Personal information
- Born: 8 August 1968 Tarbes, France
- Died: 4 February 2009 (aged 40) Tarbes, France

Team information
- Discipline: Mountain bike Road
- Role: Rider

Medal record
Representing France
Men's mountain bike racing
World Championships
| Gold medal – first place | 1998 Mont Sainte-Anne | Cross-country |
European Championships
| Gold medal – first place | 1996 Bassano del Grappa | Cross-country |
| Gold medal – first place | 1998 Aywaille | Cross-country |
| Bronze medal – third place | 1995 Špindlerův Mlýn | Cross-country |

= Christophe Dupouey =

French cyclist

Christophe Dupouey (8 August 1968 – 4 February 2009) was a French mountain biker.
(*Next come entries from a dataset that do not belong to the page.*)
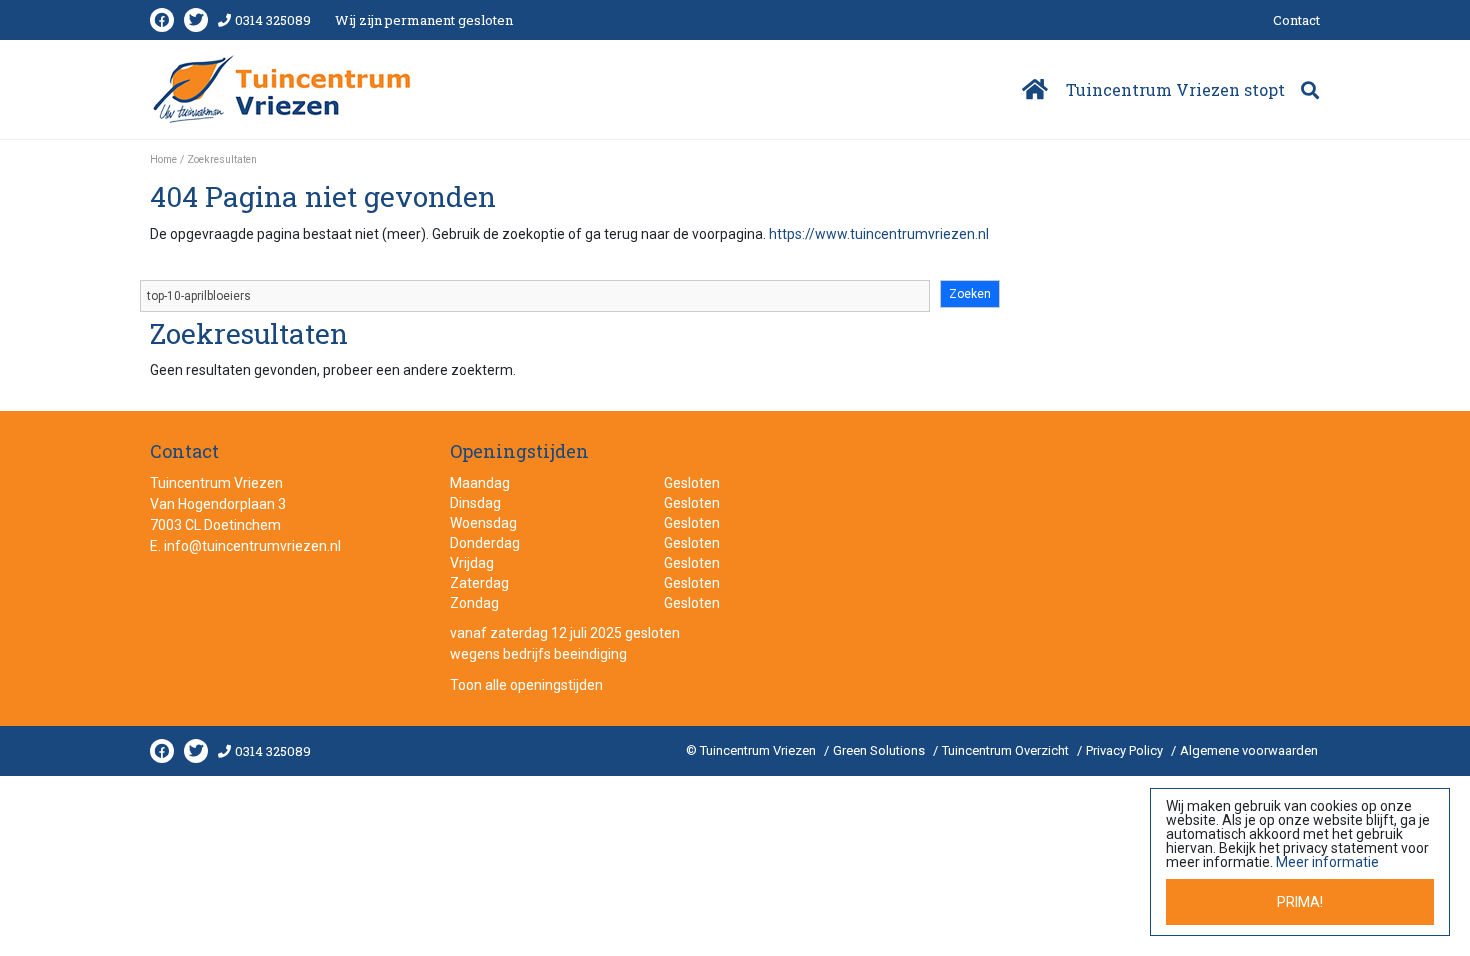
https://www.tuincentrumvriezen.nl (879, 234)
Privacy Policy (1124, 750)
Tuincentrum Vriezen (216, 483)
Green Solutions (879, 750)
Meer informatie (1327, 862)
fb (162, 20)
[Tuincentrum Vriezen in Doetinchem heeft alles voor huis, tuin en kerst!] (283, 89)
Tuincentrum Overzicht (1005, 750)
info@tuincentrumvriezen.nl (252, 546)
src (1310, 90)
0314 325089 (273, 20)
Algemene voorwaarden (1249, 750)
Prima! (1300, 902)
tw (196, 20)
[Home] (1033, 90)
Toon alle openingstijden (526, 685)
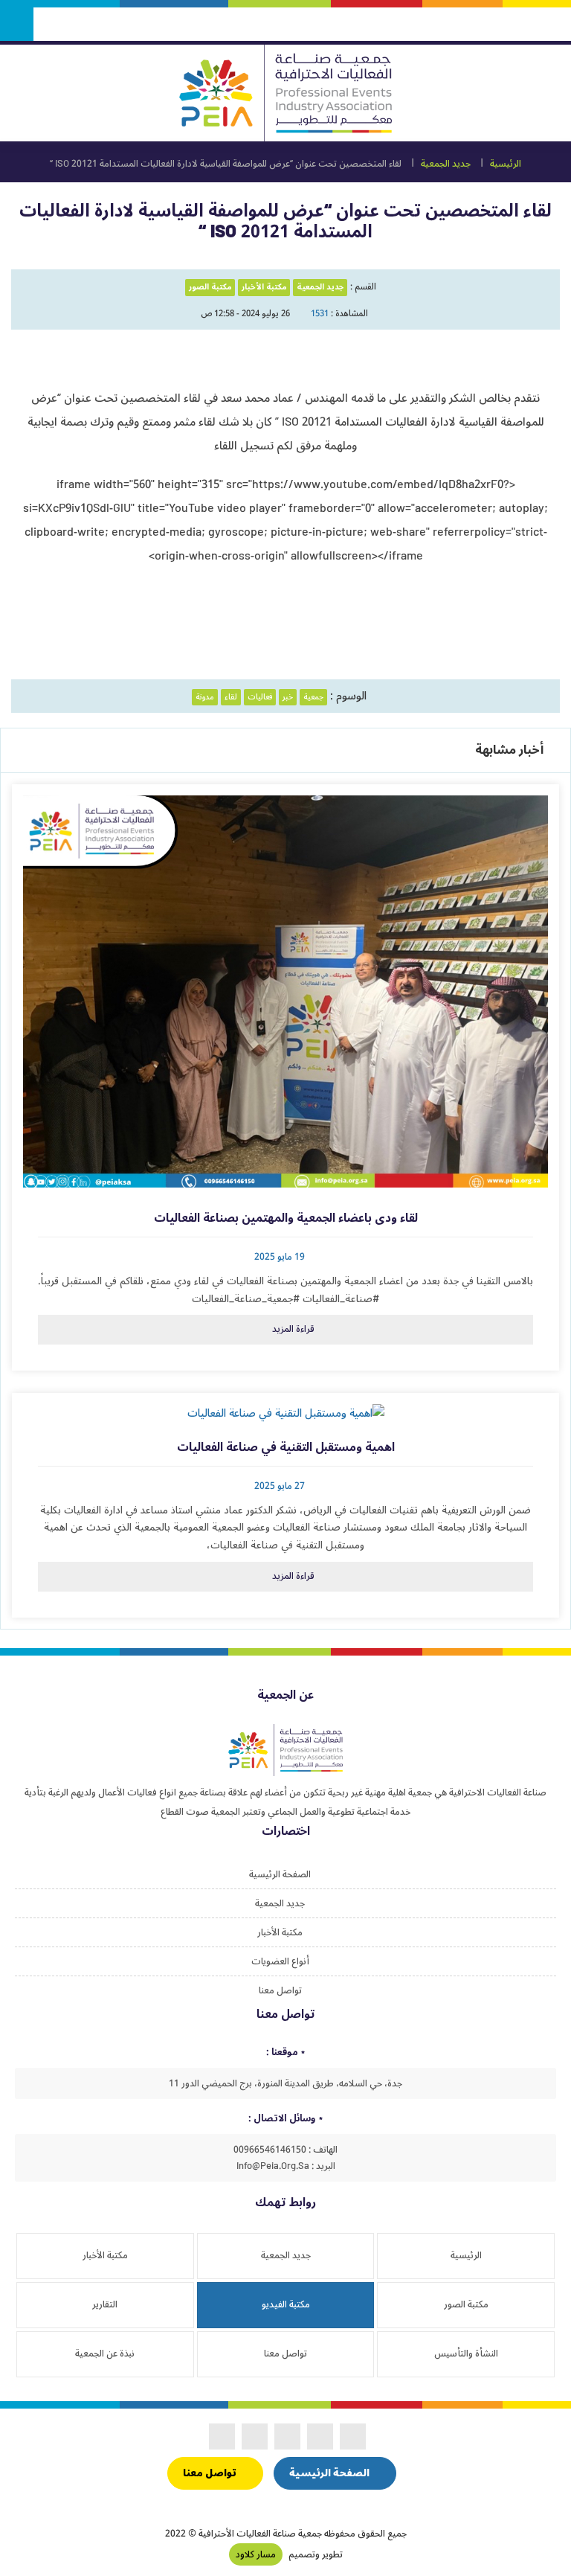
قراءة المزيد (293, 1329)
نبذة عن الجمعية (105, 2353)
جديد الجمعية (446, 164)
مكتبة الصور (210, 287)
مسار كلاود (256, 2554)
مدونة (205, 697)
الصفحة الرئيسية (280, 1874)
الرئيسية (505, 164)
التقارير (104, 2304)
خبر (288, 697)
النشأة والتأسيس (466, 2353)
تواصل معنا (280, 1990)
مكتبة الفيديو (286, 2304)
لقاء (231, 697)
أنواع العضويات (280, 1961)
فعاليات (260, 697)
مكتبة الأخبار (264, 287)
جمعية (313, 697)
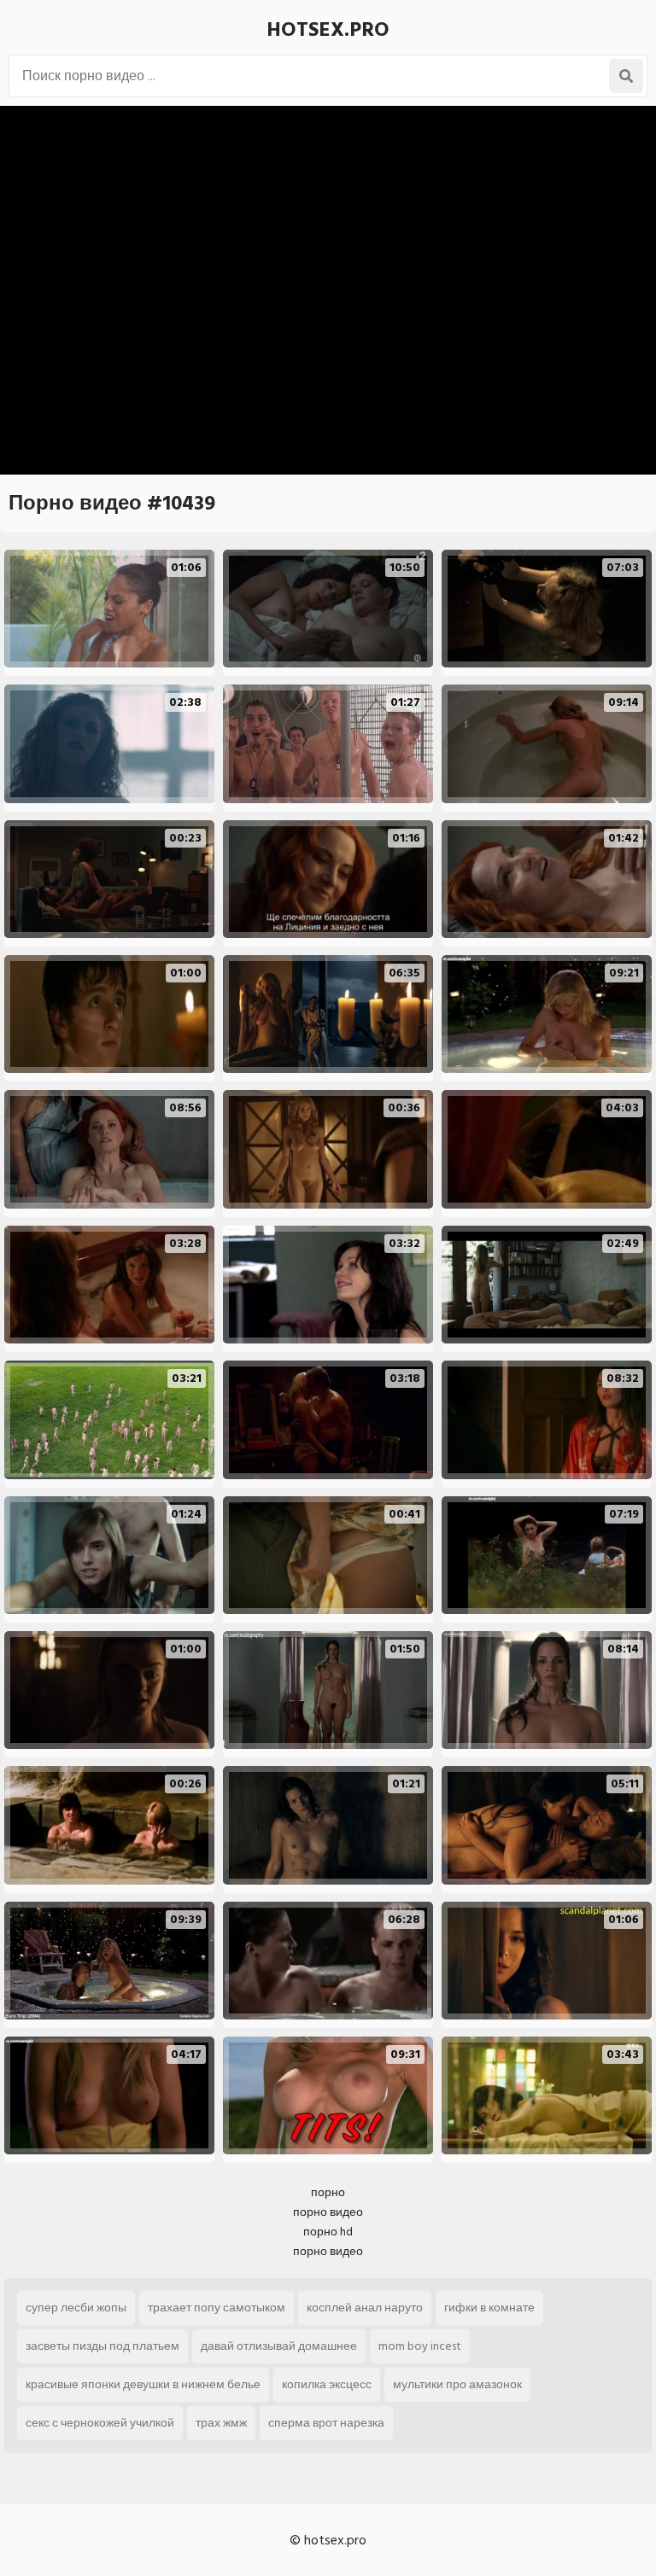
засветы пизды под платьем (102, 2346)
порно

In 1996, he won the gold medal in the men's cross country section of the UCI Mountain Bike World Cup. In 1998, he won the gold medal in the same section of the UCI Mountain Bike & Trials World Championships. Dupouey also competed in the 1996 and 2000 Summer Olympics, placing 4th in 1996.

In 2006, he was given a suspended three-month prison sentence for participating in a trafficking network for "pot belge", a mix of cocaine, caffeine, pain killers, sometimes amphetamines, and heroin. Dupouey committed suicide on 4 February 2009 at the age of 40.